To fly a plane like the Blue Angels do, you need to have a certain kind of attitude.  Confidence, a desire to be precise.  Or to be a surgeon.  We have a neighbor who is a cardiothoracic surgeon.  And there’s a certain attitude that one must have when taking the heart of a living human being and attempting to fix it, while also trying to not kill the person.   My attitude in an operating room would dwell on the don’t mess up, more than the “I’m saving this guy”.  Teachers need an attitude of kindness, clarity of direction, and a passion for educating.  Entrepreneurs have an attitude that says, “I can., I will.”  Attitude affects actions.  Wake up groggy and spill some milk and you’re unable to find your backpack.  You put your, “It’s going to be a bad day” attitude on and you are just a joy to be around.  Put on a thankful attitude and you come across to other people much differently. 

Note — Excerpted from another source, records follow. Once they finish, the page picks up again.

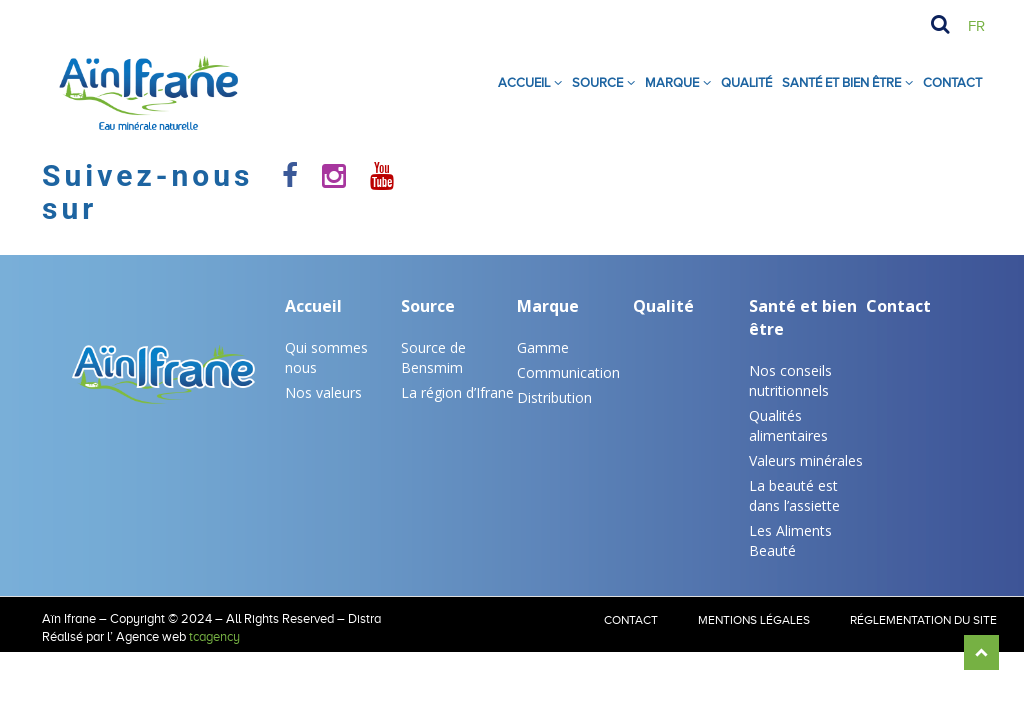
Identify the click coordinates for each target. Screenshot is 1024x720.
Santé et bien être (803, 317)
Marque (672, 82)
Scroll (981, 652)
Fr (976, 26)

            Now, this sermon could devolve right now into a fluffy, “Keep your chin up” sermon where I say Jesus wants you to have a happy attitude.  Stay positive.  But that’s not the attitude Paul has in mind.  Is God always happy?  Is God always positive?  No.  So there must be space for other feelings.  Remember, the one word Paul would use for God is, “Grace”.  That’s the kind of attitude Christians are called to have at all times and in all places.  We are called to be gracious.  Sadness, grief, illness and even depression happen.  It’s not about cheering up.  Having an attitude of Grace persists through every broken part of life.  Prosperity, joy, perhaps even wealth and good fortune may happen for you.  For many of us that is true.  And we are easily tricked into thinking those are life’s goals.  “Have an attitude that achieves those goals.” Is what the world tells us to do.  But grace moves us to not prosper only for our own sake; but to share our joy, and our wealth, and to worship the one responsible for our good fortune.  Grace tempers our accomplishments and carries us through our failures.  A gracious attitude moves us to selflessness: regarding others as better than ourselves, looking to the interests of others.

            To carry his point home, Paul invokes a well-known hymn of his day, “Though Christ was in the form of God, he did not regard equality with God as something to be exploited, but emptied himself, taking the form of a slave.”  In Christ, we are capable of that kind of attitude: to not regard our forgiven status as something to be exploited, but to empty ourselves for the sake of others.  Gracious.  TBTG.  Amen.